On sait que les patients qui ont eu un mélanome cutané (MC) ont un risque accru d’avoir un deuxième mélanome. Cependant, il existe des mélanocytes (les cellules impliquées dans le mélanome) dans d’autres organes que la peau par exemple les yeux, les muqueuses, les méninges, toutes localisations qui peuvent donc être aussi le siège de mélanomes alors appelés mélanomes non cutanés (MNC). Ceux-ci représentent environ 10 % de tous les mélanomes. Ils sont plus agressifs et de plus mauvais pronostic que les mélanomes cutanés ce qui s’explique peut-être en partie par le fait qu’ils sont découverts avec retard.

L’un des moyens pour diagnostiquer des mélanomes non cutanés au stade précoce est d’examiner régulièrement les patients qui sont à risque élevé d’être atteints de ce type de cancer. Or il est probable que les patients ayant eu un premier mélanome cutané ont non seulement davantage de risque de souffrir d’un second mélanome cutané mais aussi d’être atteint d’un mélanome en dehors de la peau.

• Enregistrements fournis
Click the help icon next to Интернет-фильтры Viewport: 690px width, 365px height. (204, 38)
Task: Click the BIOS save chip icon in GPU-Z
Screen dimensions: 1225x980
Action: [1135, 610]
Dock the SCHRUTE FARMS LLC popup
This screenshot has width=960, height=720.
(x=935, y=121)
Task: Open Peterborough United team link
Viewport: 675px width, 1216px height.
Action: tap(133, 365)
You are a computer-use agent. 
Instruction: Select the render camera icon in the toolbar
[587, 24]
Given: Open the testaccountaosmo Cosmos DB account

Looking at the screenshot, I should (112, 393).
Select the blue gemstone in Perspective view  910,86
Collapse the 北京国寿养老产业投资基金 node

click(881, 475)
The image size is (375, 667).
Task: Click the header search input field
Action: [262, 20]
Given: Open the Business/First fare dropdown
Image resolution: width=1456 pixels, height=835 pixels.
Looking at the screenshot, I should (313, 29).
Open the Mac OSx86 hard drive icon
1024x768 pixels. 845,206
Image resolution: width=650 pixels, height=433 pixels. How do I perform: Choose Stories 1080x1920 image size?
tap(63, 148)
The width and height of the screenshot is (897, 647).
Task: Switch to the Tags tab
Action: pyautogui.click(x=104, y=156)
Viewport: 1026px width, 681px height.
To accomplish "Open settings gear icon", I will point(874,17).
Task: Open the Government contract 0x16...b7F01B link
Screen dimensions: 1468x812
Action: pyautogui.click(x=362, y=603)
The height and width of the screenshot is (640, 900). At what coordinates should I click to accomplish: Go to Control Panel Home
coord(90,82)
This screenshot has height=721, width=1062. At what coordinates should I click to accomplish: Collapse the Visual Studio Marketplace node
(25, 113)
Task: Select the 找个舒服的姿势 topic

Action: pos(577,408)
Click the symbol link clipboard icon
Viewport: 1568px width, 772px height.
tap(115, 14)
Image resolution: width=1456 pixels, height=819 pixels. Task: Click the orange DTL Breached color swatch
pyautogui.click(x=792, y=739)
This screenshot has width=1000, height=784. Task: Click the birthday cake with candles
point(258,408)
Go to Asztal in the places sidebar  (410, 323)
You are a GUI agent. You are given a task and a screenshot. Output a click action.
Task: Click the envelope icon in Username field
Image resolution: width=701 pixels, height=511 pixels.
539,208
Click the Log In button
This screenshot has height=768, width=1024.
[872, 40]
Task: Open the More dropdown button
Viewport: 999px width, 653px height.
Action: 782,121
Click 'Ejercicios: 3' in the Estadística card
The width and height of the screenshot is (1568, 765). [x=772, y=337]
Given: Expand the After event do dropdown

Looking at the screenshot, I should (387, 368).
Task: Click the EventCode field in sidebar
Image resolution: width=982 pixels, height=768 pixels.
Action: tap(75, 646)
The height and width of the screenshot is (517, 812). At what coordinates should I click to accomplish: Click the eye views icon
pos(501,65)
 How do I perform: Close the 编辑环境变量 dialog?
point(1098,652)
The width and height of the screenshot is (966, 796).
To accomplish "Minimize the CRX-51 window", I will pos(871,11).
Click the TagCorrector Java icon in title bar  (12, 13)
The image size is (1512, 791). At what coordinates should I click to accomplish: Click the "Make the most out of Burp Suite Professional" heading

• Activité
Recopiez le passage du texte sur les mélanomes compris entre « L’un des moyens » et « de la peau. », ces deux extraits inclus.

• Zone de réponse
L’un des moyens pour diagnostiquer des mélanomes non cutanés au stade précoce est d’examiner régulièrement les patients qui sont à risque élevé d’être atteints de ce type de cancer. Or il est probable que les patients ayant eu un premier mélanome cutané ont non seulement davantage de risque de souffrir d’un second mélanome cutané mais aussi d’être atteint d’un mélanome en dehors de la peau.